Europe 30 – Notting Hill Carnival

Notting Hill Carnival (1)

Where?
London, England
When?
Sunday and Monday of the August Bank Holiday weekend
How long?
2 days
Over the last weekend in August, the streets of Notting Hill shrug off their chi-chi trendiness to make way for London’s biggest, best and most deliciously anarchic street festival. The splash of coloured costumes, the sound of soca, the smell of jerk chicken and the noise of a million people partying in the occasional sunshine mean it’s carnival time again – and if you like Red Stripe, coma-inducing ganja and ground- shakingly deep bass lines, then this is the place to be. If the weather’s good and the sound crews are on form, the Notting Hill Carnival can serve up one of the best party times you’ll ever experience. Dress in your best, buy yourself a whistle from any street vendor and head into the throbbing crowds in search of that perfect tune.
History
Notting Hill Carnival’s roots lie in an event held in St Pancras Town Hall, in 1959, when the West Indian Gazette editor, Claudia (ones, organized an event to showcase the musical talents of the local black community. This music festival was both sporadic and nomadic, but finally settled in the Notting Hill area under the stewardship of social worker Rhaune Laslett from 1964 onwards. Carnival has been taking place on the last weekend of August since that time, serving as a focal point for local black immigrants from the Caribbean, particularly Trinidad, as well as bringing together the people of Notting Hill. Believe it or not, this plush neighbourhood was one of the poorest districts in London then, and racism was rife, so the idea of a street carnival at which blacks and whites would celebrate together freely, eating, drinking and dancing to some great tunes, was nothing short of a social revolution.

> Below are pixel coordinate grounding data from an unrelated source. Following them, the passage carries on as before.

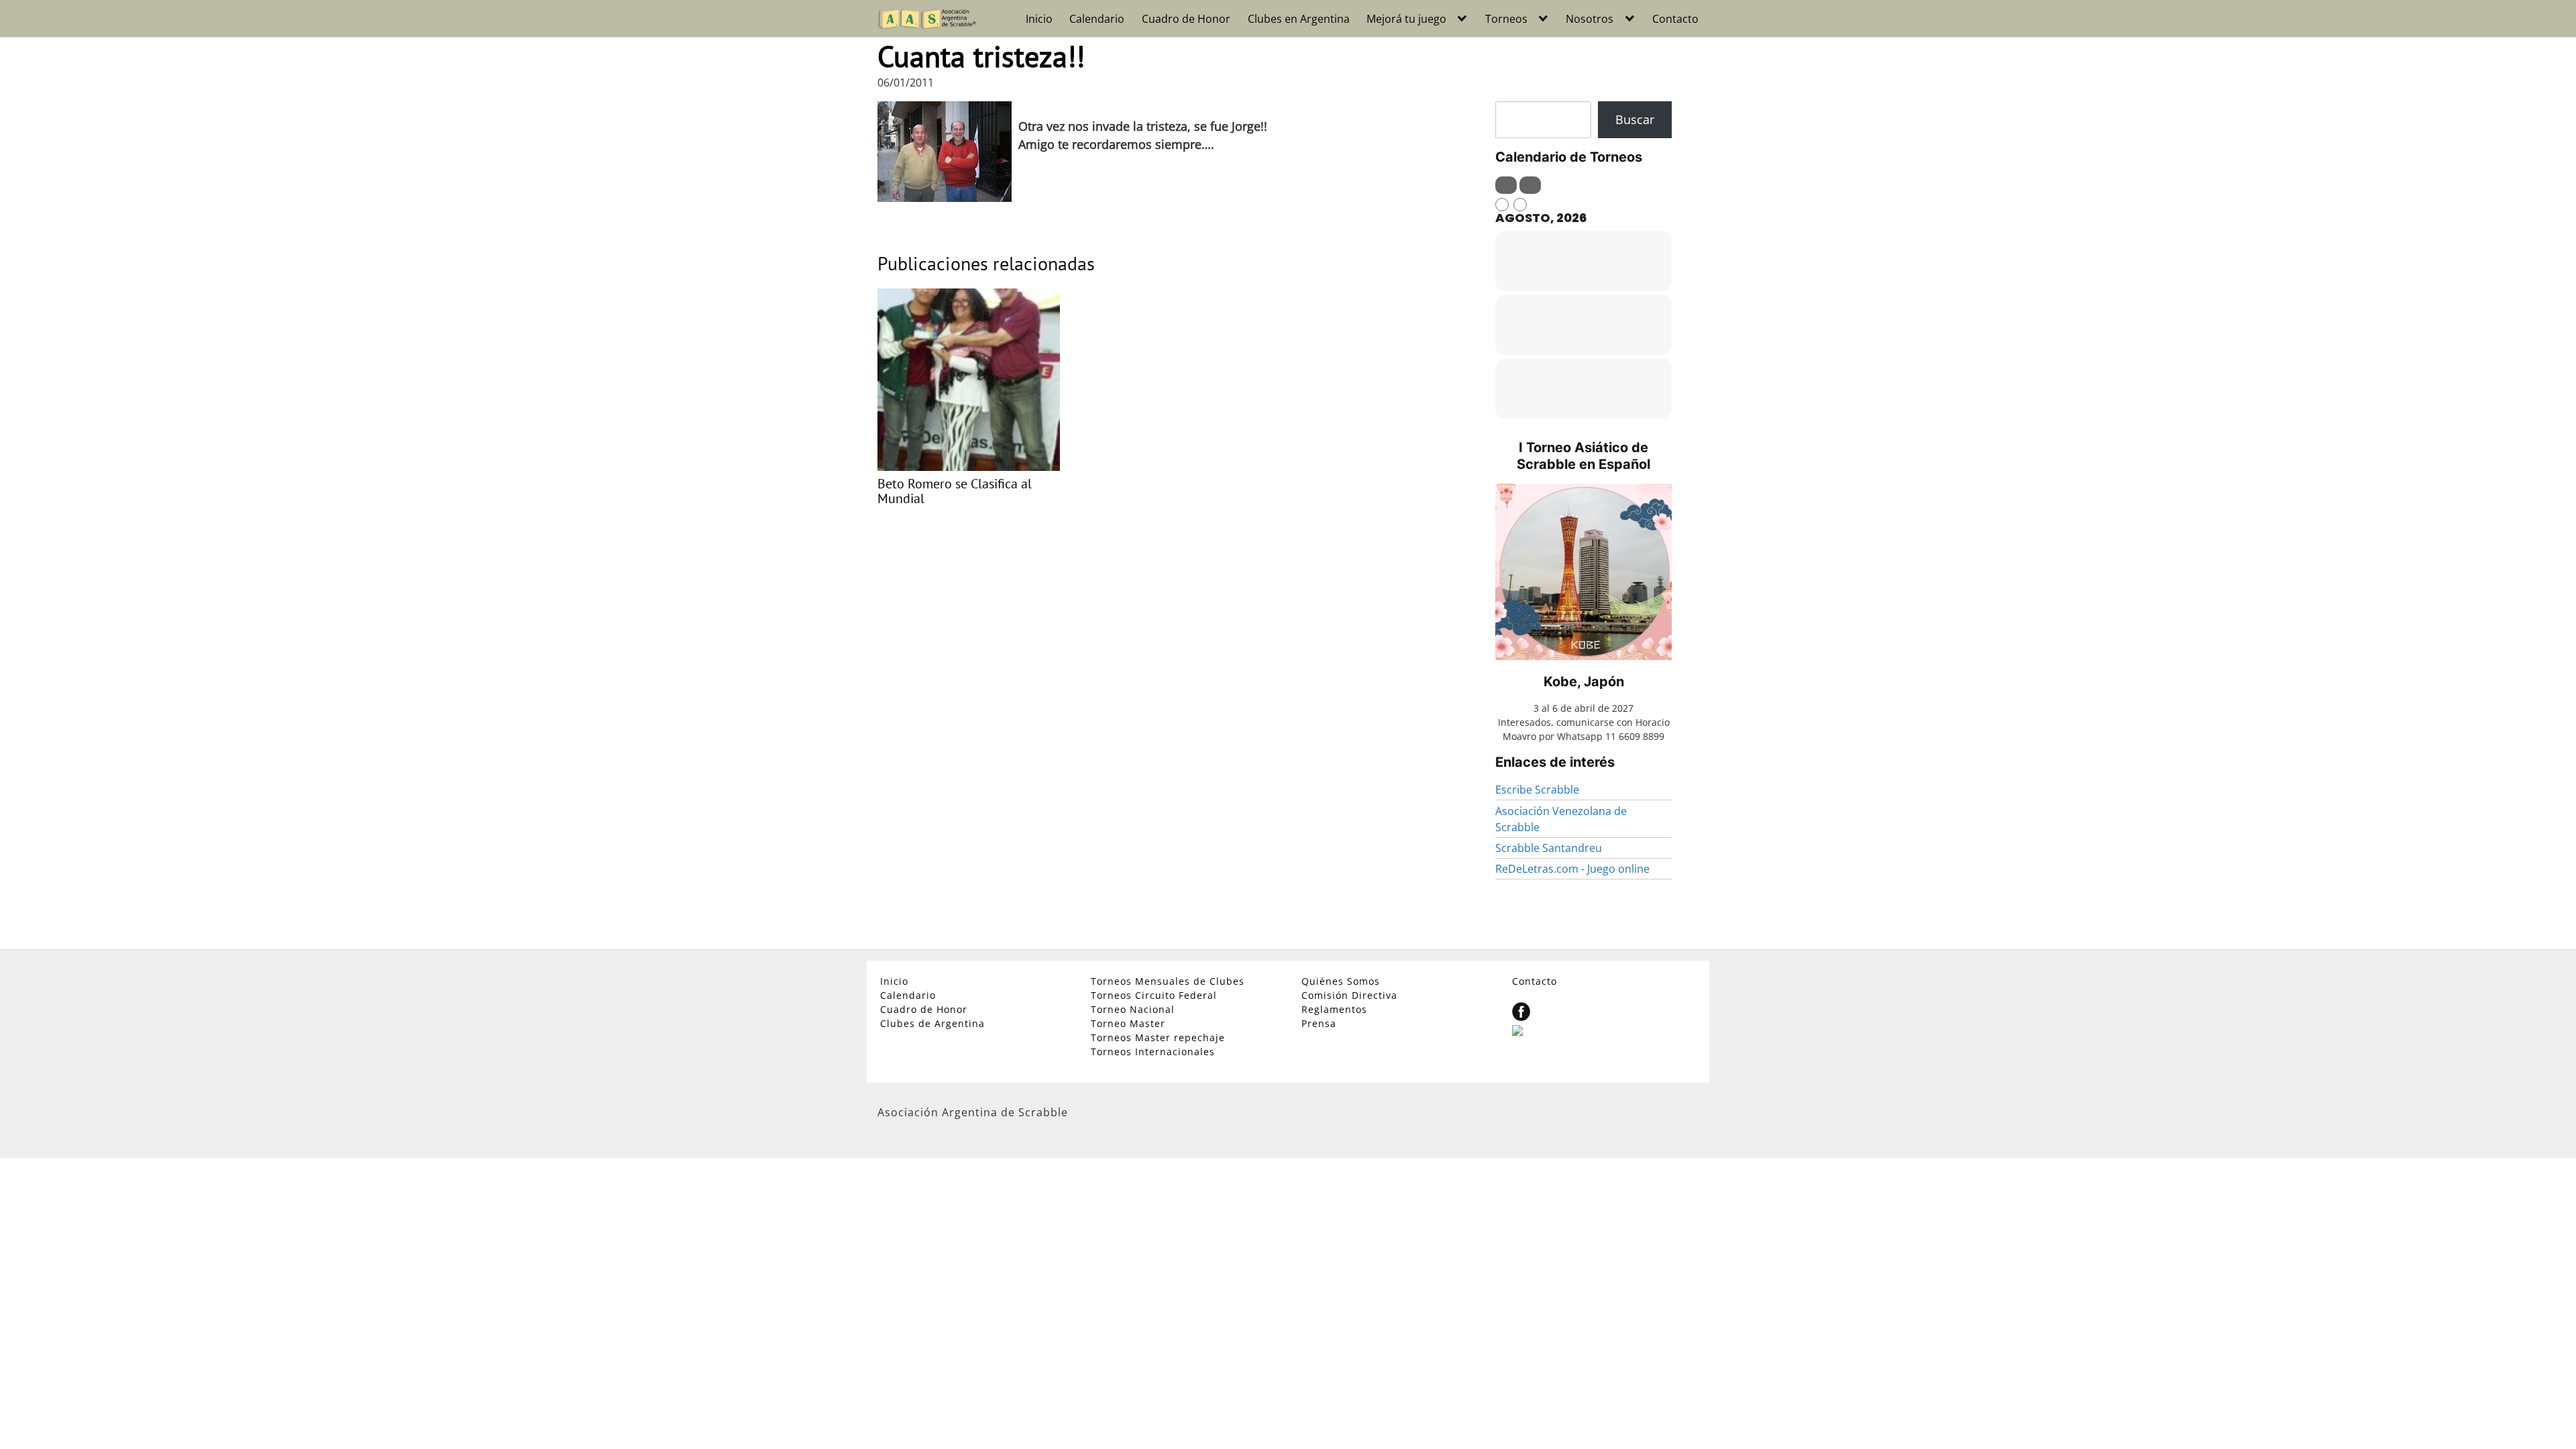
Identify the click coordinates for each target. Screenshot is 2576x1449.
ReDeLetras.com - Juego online (1572, 868)
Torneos (1506, 18)
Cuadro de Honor (1186, 18)
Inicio (1039, 18)
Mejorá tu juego (1406, 18)
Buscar (1634, 119)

Carnival bounced along as pretty much a local affair for ten years until Jamaican-style sound systems were introduced in the 1970s, attracting record levels of young people and swelling the weekend crowds to half a million. The increase in numbers quickly led to trouble, and the 1976 event ended in a full-scale riot. Following the Brixton riots in 1981, thirteen thousand officers were deployed at Carnival, and violence dogged the event throughout the 1980s.

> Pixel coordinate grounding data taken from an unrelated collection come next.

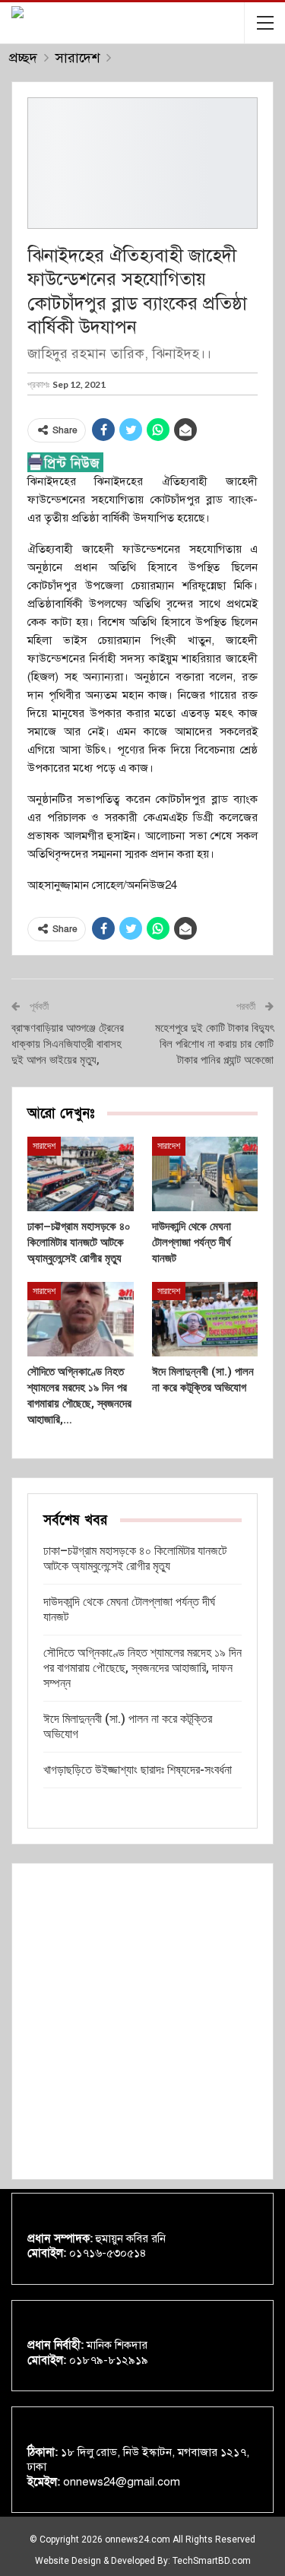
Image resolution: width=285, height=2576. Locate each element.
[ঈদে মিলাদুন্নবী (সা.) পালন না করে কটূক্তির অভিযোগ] (205, 1319)
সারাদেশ (44, 1145)
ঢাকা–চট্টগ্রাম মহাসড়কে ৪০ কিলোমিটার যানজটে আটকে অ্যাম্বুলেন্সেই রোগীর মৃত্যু (134, 1558)
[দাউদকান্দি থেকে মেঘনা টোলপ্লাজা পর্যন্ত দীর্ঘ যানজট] (205, 1174)
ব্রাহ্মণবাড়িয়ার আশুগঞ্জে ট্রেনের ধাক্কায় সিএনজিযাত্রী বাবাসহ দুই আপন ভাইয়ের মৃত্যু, (67, 1044)
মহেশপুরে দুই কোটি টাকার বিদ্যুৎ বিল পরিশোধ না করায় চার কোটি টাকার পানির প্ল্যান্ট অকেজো (214, 1044)
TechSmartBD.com (212, 2560)
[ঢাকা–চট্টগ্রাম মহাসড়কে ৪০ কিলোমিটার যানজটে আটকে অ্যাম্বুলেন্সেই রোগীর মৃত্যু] (80, 1174)
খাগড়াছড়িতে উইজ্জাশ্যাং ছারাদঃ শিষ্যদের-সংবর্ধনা (137, 1769)
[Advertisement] (142, 2021)
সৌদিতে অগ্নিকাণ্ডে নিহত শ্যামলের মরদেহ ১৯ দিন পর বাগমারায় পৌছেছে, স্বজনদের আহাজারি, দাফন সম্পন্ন (142, 1667)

Various committees have taken over the organization over the past decade, the most recent being the London Notting Hill Carnival organization, who have run the show since 2003. The procession route has been redefined several times, but despite pressure from the police and local authorities for a more significant change, away from the cramped streets of Notting Hill, ncluding proposals to finish the parade in Hyde Park or relocate the event entirely to somewhere else in North London, no one’s been able to move the main event. However, 2005 saw London Mayor Ken Livingstone stage a parallel “Caribbean Showcase” in Hyde Park on Carnival Monday, a family-oriented event with food stalls, live music and displays on Caribbean arts and culture. Though not a roaring success, it looks like becoming an annual addition to the main festival.

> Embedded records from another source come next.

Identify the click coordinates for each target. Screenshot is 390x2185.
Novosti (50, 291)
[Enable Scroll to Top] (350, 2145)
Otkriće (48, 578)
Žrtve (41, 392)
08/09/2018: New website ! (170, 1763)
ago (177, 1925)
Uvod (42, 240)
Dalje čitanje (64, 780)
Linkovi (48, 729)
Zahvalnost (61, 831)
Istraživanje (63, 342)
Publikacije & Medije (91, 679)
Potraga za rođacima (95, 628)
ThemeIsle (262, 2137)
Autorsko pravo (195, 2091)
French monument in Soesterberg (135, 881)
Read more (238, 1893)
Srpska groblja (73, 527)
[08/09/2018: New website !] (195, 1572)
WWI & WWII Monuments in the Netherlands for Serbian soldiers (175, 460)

The main criticism of the Carnival nowadays is that it has lost its roots and serves merely as fertile marketing ground for multinationals gunning for a young white audience. Where once Afro-Caribbean locals cheered on their loved ones in the mas bands, now twenty-something investment bankers, gyrating self-consciously on the balconies of their half-million-pound flats, nervously eye their BMW parked outside. But though Carnival, like Notting Hill itself, has succumbed to a level of gentrification, the last few years have also seen it open up into a unique celebration of London’s diversity, with Trinidad-style costume bands sharing the route with Brazilian samba schools and North Indian dance groups, while reggae sound systems run by middle- aged white guys draw in crowds of hardened dancehall fans. And the free and easy Carnival mentality, most usually illustrated by the image of a costumed black woman dancing with a smiling police officer, serves as a welcome excuse for Londoners to suspend their cool reserve for a couple of days and just let the party take over.